Are BPC-157 and PL-14736 the same molecule?
Yes. PL-14736 (along with PL-10 and PLD-116) was an earlier development designation used by the Croatian pharmaceutical company Pliva for BPC-157 during its clinical development programme for inflammatory bowel disease; the molecule is identical. Bepecin and PCO-02 are additional development codes for the same compound. BPC-156 and BPC-158, by contrast, are different peptide fragments and must not be conflated with BPC-157.
What is the half-life of BPC-157?
In published rodent and dog pharmacokinetic data, the IV elimination half-life of intact BPC-157 is approximately 15.2 minutes in rats and 5.27 minutes in dogs, with rapid metabolism to small peptide fragments and ultimately to constituent amino acids. No published human half-life data exist: the only registered human PK trial (NCT02637284) was never published.
Is BPC-157 banned by WADA?
Yes. BPC-157 is on the World Anti-Doping Agency Prohibited List under Class S0 — Non-Approved Substances, prohibited at all times (in- and out-of-competition). Therapeutic Use Exemptions are not available because BPC-157 is not an approved therapeutic agent in any jurisdiction.

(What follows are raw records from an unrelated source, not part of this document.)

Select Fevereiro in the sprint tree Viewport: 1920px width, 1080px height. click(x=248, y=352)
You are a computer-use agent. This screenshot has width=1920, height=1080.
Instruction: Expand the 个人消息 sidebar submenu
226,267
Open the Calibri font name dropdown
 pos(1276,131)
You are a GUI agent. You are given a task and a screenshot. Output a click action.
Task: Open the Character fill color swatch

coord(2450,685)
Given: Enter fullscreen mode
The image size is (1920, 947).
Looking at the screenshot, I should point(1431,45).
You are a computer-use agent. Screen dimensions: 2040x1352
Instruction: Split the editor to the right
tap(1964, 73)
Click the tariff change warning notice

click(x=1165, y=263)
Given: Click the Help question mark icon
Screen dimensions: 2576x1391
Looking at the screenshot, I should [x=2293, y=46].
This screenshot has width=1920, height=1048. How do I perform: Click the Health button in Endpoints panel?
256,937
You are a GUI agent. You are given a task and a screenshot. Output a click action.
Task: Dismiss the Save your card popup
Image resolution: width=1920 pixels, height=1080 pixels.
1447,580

Has BPC-157 been tested in humans?
Only minimally. One Phase II ulcerative-colitis enema trial of PL-14736 (Pliva) was completed but full results were never published; one Phase I PK trial (NCT02637284) was registered but never published; one Phase 2 hamstring-strain trial (NCT07437547) is currently recruiting. The remaining "human data" consist of small open-label case series and a 2-subject IV pilot — none of which constitute controlled clinical evidence.
Does BPC-157 cause cancer?
This is not known. Because BPC-157 is pro-angiogenic in preclinical models, narrative reviews note a theoretical concern that promoting blood-vessel formation could in principle support tumour vascularisation. No human or long-term oncogenicity data exist to confirm or refute this concern.